ABT – Ads For A Younger Audience

Trying to appeal to a younger demographic, American Ballet Theatre has commissioned a hip new ad campaign. “Rather than targeting the ballet’s traditional audience, older patrons and aficionados of the arts, the campaign takes aim at younger set. According to the U.S. Census, young adults ages 18-24 is the fastest-growing segment in arts attendance. The “Be moved” campaign aims to change people’s perception of the company from stodgy to sensual. ‘We wanted to really make it aspirational, but also accessible’.”

The Promising Young Writer Who Says He Won’t Write Again

Who is Dan Rhodes? “At 30, he is one of the youngest authors to be chosen for Granta’s reputedly generation-defining Best Young British Novelists list. His first novel, ‘Timoleon Vieta Come Home,’ has attracted a flurry of plaudits.” But there’s a catch on the way up the literary ladder. Rhodes declared that he will never write again.

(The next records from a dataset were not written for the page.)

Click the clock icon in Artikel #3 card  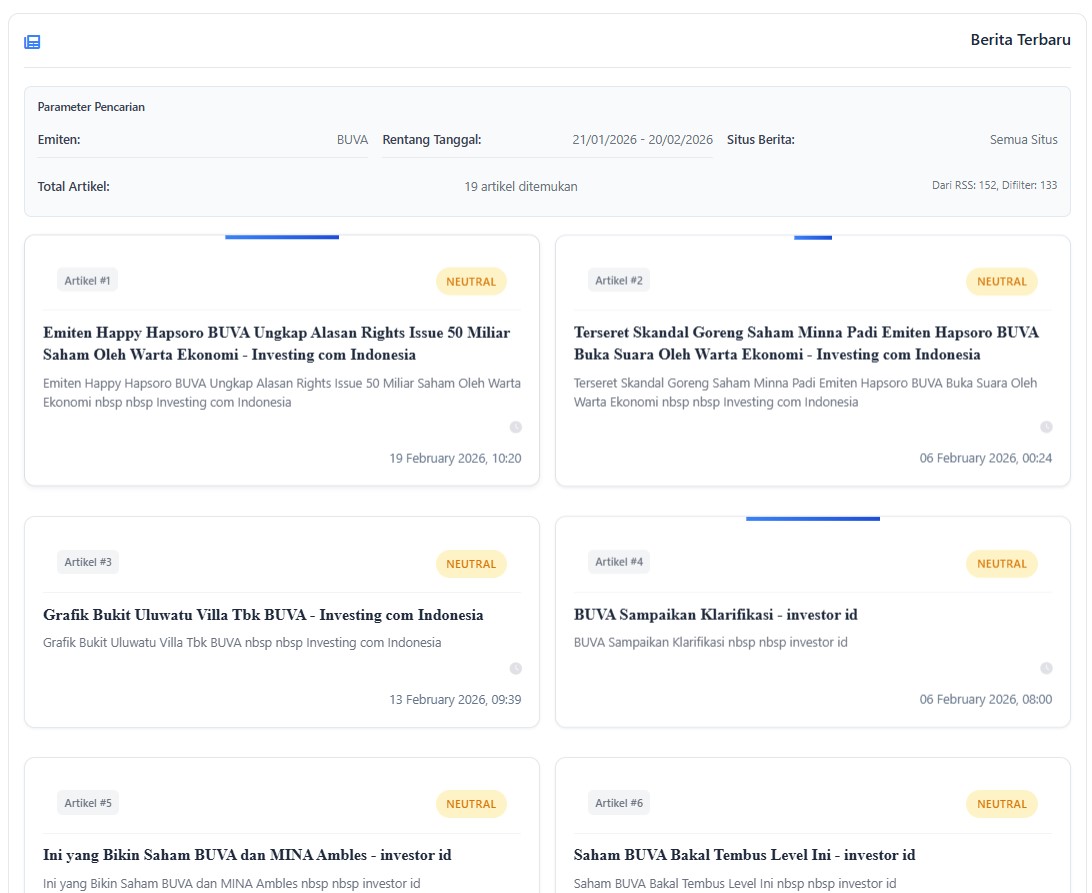tap(516, 668)
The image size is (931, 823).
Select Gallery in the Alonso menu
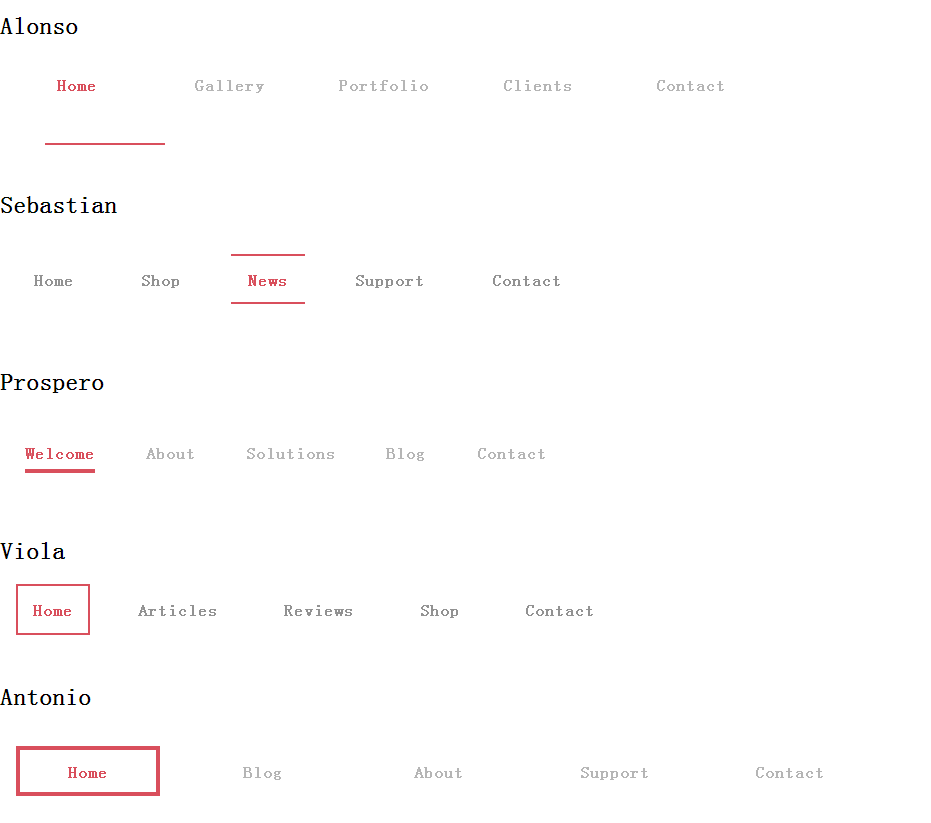pyautogui.click(x=229, y=86)
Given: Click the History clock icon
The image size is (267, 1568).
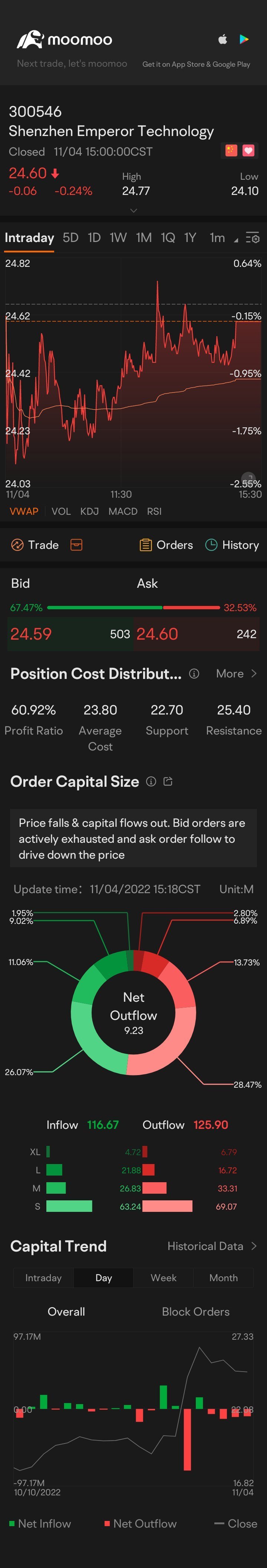Looking at the screenshot, I should point(211,545).

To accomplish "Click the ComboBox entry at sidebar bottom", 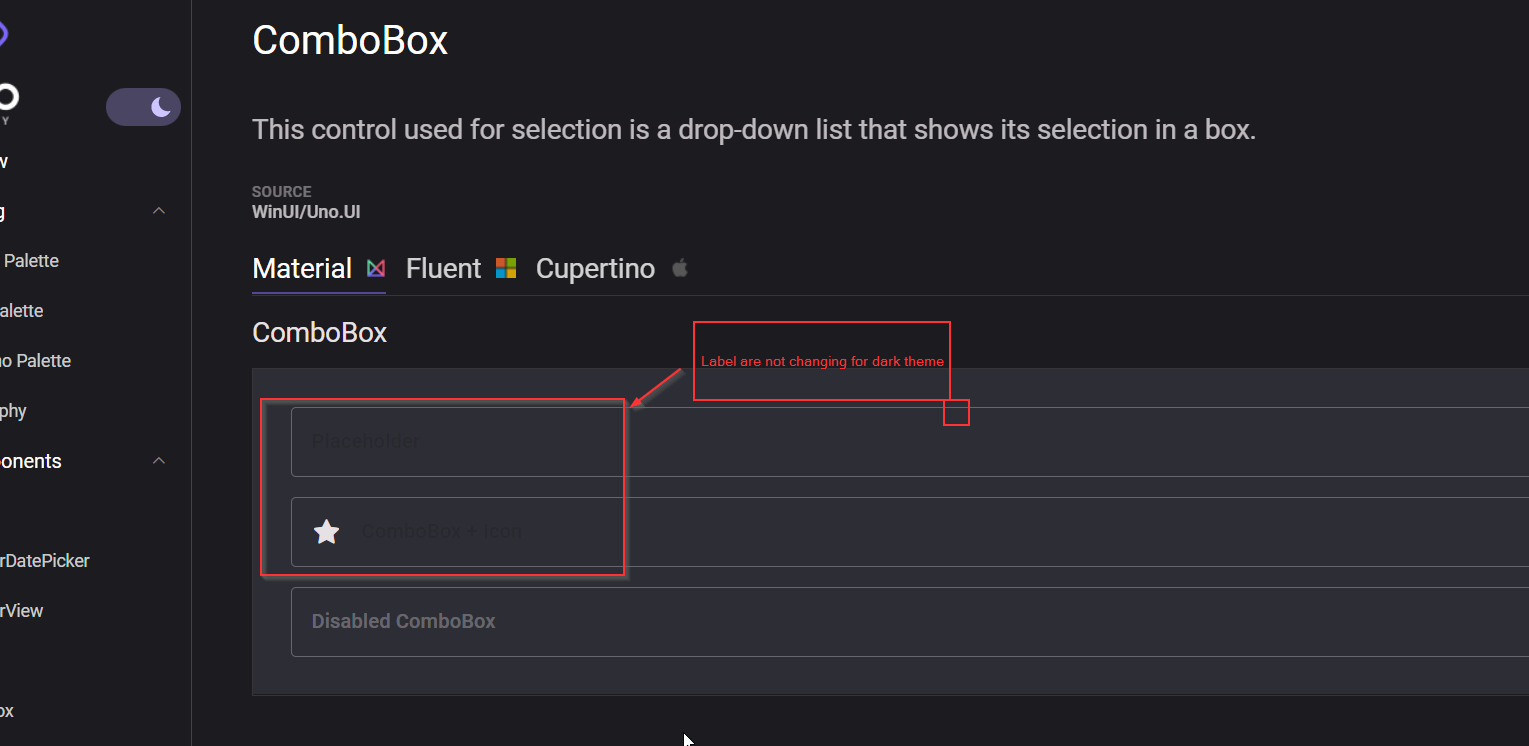I will 7,710.
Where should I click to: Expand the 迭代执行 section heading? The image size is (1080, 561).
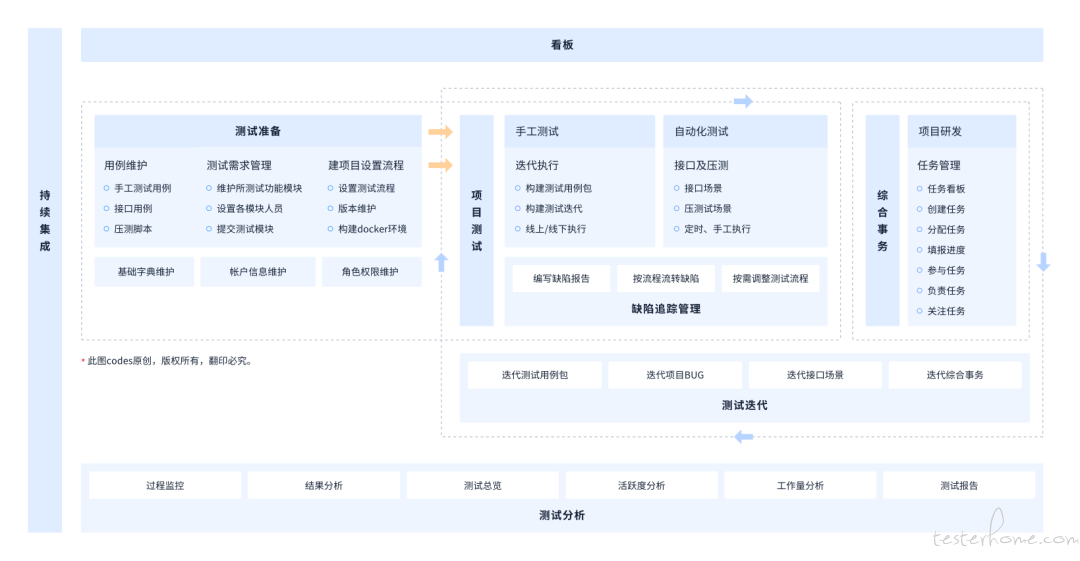[x=537, y=165]

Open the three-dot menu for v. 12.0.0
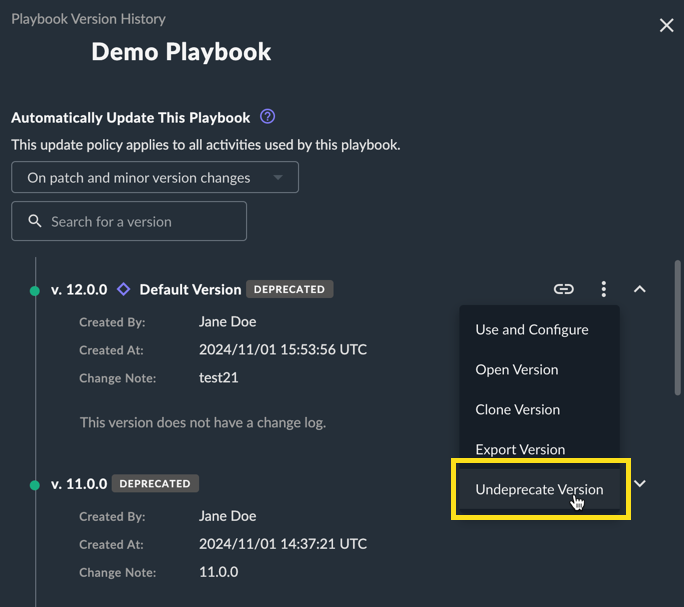coord(604,289)
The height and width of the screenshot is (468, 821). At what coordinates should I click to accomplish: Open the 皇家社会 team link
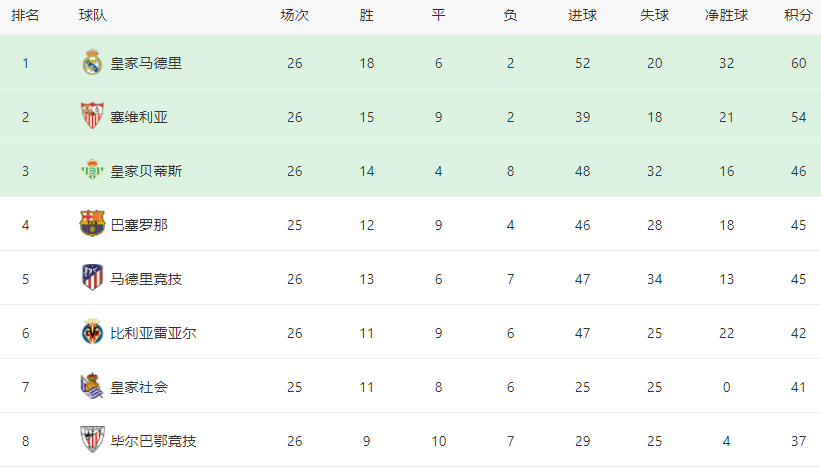click(139, 387)
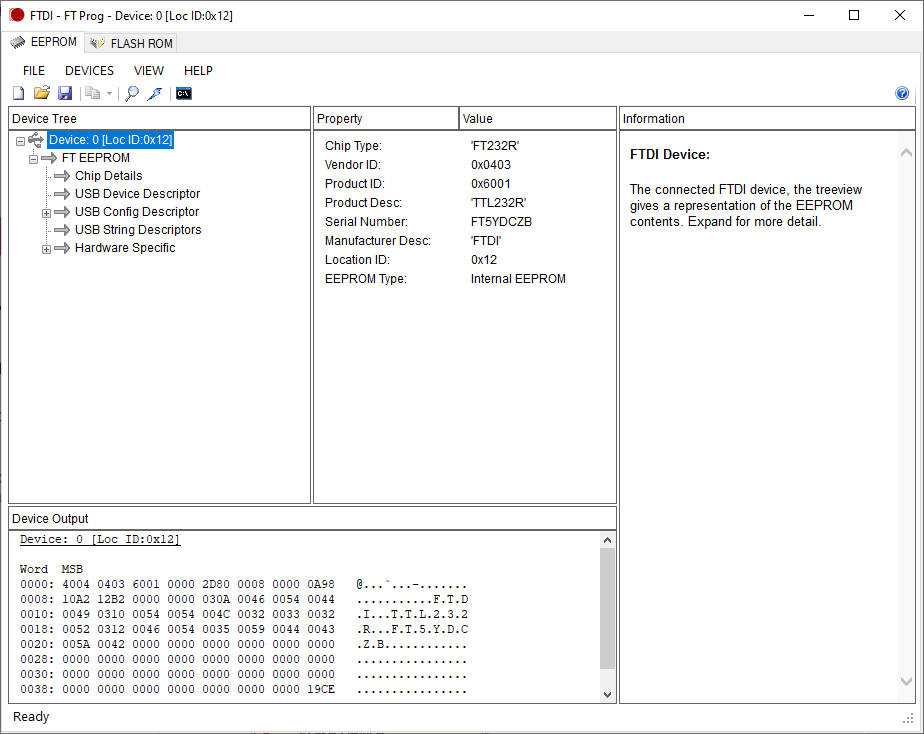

Commercial Interests Picking Apart Libeskind’s WTC Plans

Stakeholders in the process to build on the site of the World Trade Center are already starting to pick apart the Daniel Libeskind design that had been chosen for the site. The owner of a retail mall that had been in the base of the World Trade Center doesn’t like the design: ‘We don’t think [the Libeskind plan] works. So why don’t we sit down and fix it? Why not have a meeting? It’s not that difficult. We think we can help and make it better.’ Westfield’s unhappiness is significant because the company and the Port Authority will have to renegotiate Westfield’s lease at the site.”

Nureyev And The Royal – What Might Have Been

What would have happened if Rudolf Nureyev had become head of London’s Royal Ballet? Nureyev wanted the job, and Royal managing director John Tooley talked with him. “The Royal Ballet needed a new director in the mid-Seventies and approached Nureyev. Tooley remembers several discussions with him, in which Nureyev finally said that he would like the job but would also need to continue dancing. He never made any secret of his need to be on stage, but he also needed a fall-back if he proved unsuited to directing. Tooley answered that if Nureyev continued dancing to the extent he wanted, this simply wouldn’t meet the company’s needs. End of negotiations.”

NEA Chairman Dana Gioia’s view of Theatre in America:

“It cannot be a coincidence that the three greatest eras in theatre – which I would define as Athenian drama, Elizabethan drama, and 19th Century Italian opera – existed in those rare moments when all classes attended the theatre together. The dramatists had to find a way to create works that spoke across classes of people rather than flattered one particular group. So I believe we must aim high in quality and as broadly as possible in terms of audience. Anything less would be unworthy of a great public agency.”

The Kentucky Derby Of Theatre

The plays at Actors Theatre of Louisville’s Humana Festival can be surprising, but “perhaps the strangest spectacle of all is an overflowing international crowd of press, theatre pros, alumni, locals, and just-plain theatre junkies who descend on a city block of this courtly, urbane Kentucky city to binge on eight programs of nothing but new plays by living American writers.”

Movies On TV? Time To Move On

“Britain has been Europe’s most movie-intensive television market for more than 40 years. Until relatively recently, this has made perfect sense. Before it was possible for viewers to compile their own private film library, the belated television screening of a successful theatrical release was a genuine broadcasting event.” But with so much non-TV access to movies, it’s time for programming to move on.

The All-Important 18-to-24s

The 18-to-49 American TV demographic is “the single most important factor in determining what we see, hear and read. Appealing to young adults and trend-setting teenagers in an effort to sate ad buyers has promoted numerous media trends, among them the proliferation of so-called reality television, since the genre disproportionately attracts them; the 1990s surplus of yuppie-something sitcoms; news channels streaming text up, down and sideways; and even shorter newspaper articles, usually accompanied by pictures the size of a cantaloupe. Now, beyond tailoring sitcoms and dramas to a younger crowd, news coverage increasingly reflects this infatuation, from model-like anchors to gee-whiz graphics that translate the war into video-game language for those conversant in Nintendo and PlayStation.”